▶ [Job] Copy out every line of the listing below without changing it, and leave out the pictures.

── Given records ──

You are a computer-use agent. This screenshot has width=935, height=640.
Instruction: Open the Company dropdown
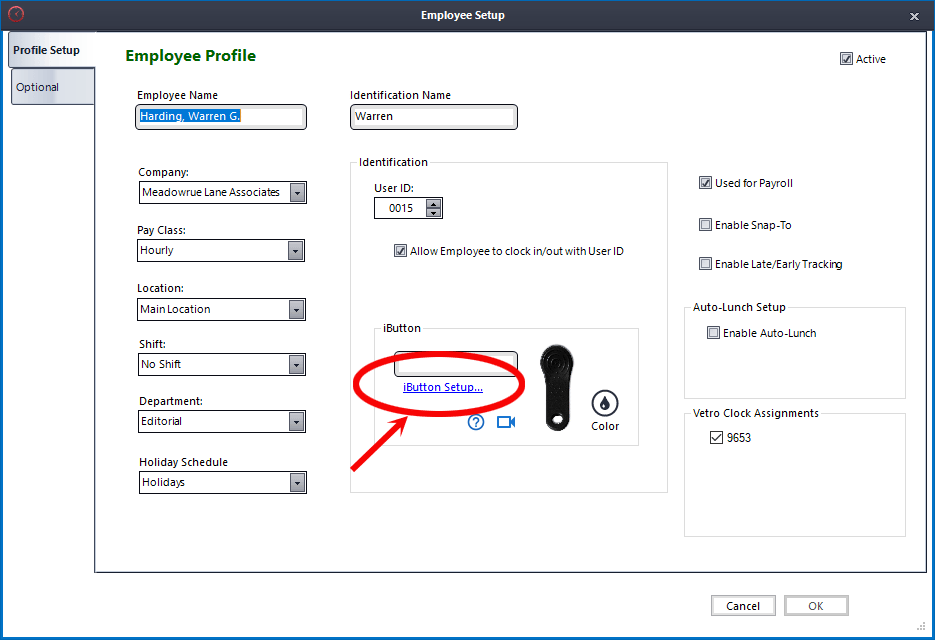point(297,192)
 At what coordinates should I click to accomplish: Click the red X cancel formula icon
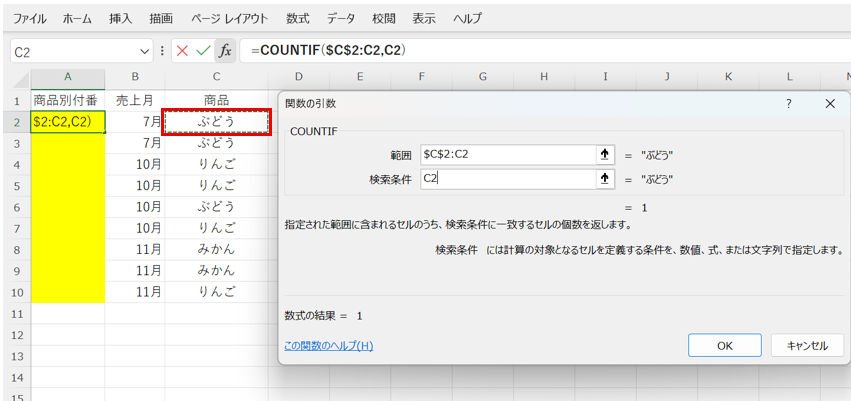(182, 50)
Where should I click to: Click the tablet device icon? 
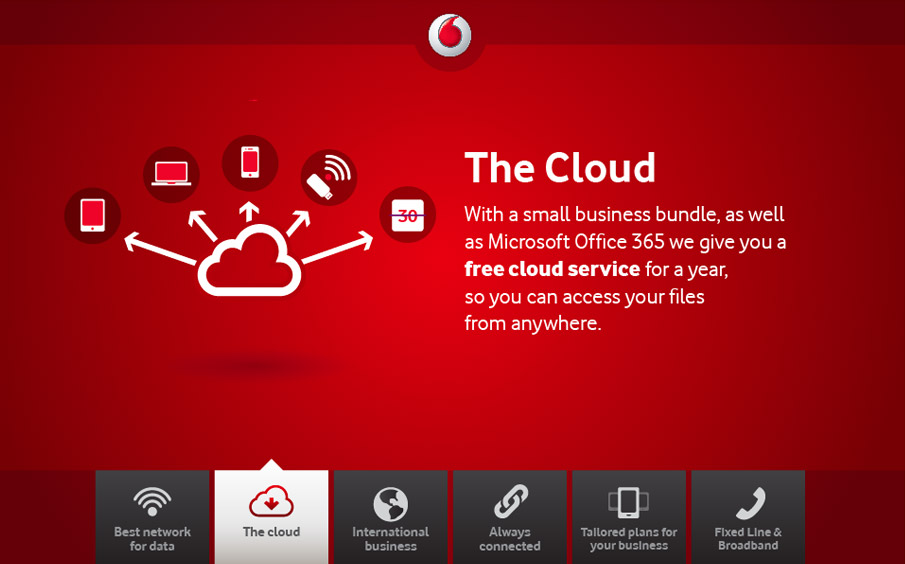(93, 215)
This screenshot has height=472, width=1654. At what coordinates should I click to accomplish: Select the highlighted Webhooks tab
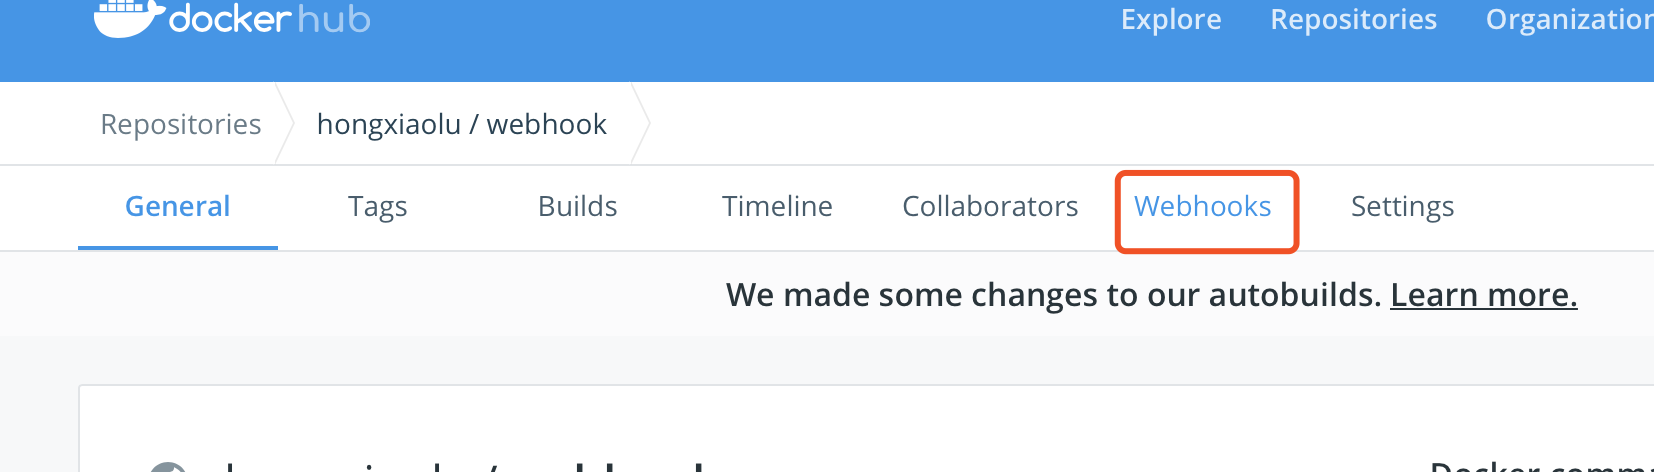1203,207
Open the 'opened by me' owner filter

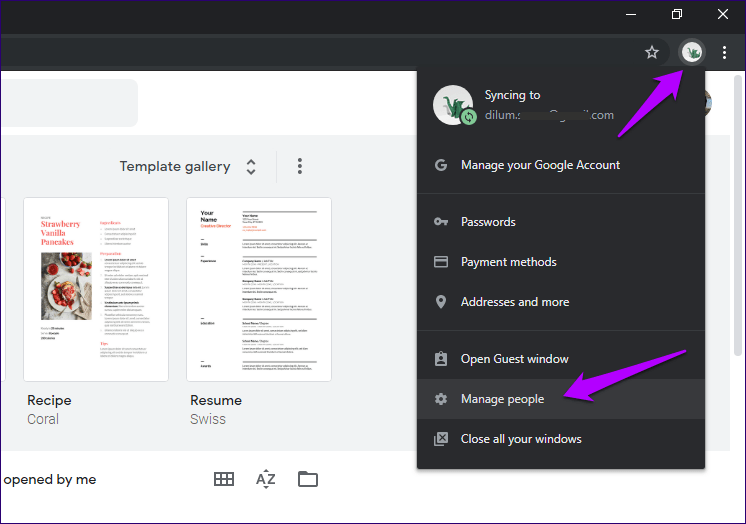pyautogui.click(x=49, y=479)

───

▶ [Response to this task]
You are a computer-use agent. This screenshot has width=935, height=640.
Instruction: Open the Company dropdown
point(297,192)
 At what coordinates should I click to accomplish: Click the red X cancel formula icon
(182, 50)
Where should I click to: Click the tablet device icon? 
(93, 215)
This screenshot has height=472, width=1654. At what coordinates should I click to accomplish: Select the highlighted Webhooks tab
1203,207
Open the 'opened by me' owner filter

pyautogui.click(x=49, y=479)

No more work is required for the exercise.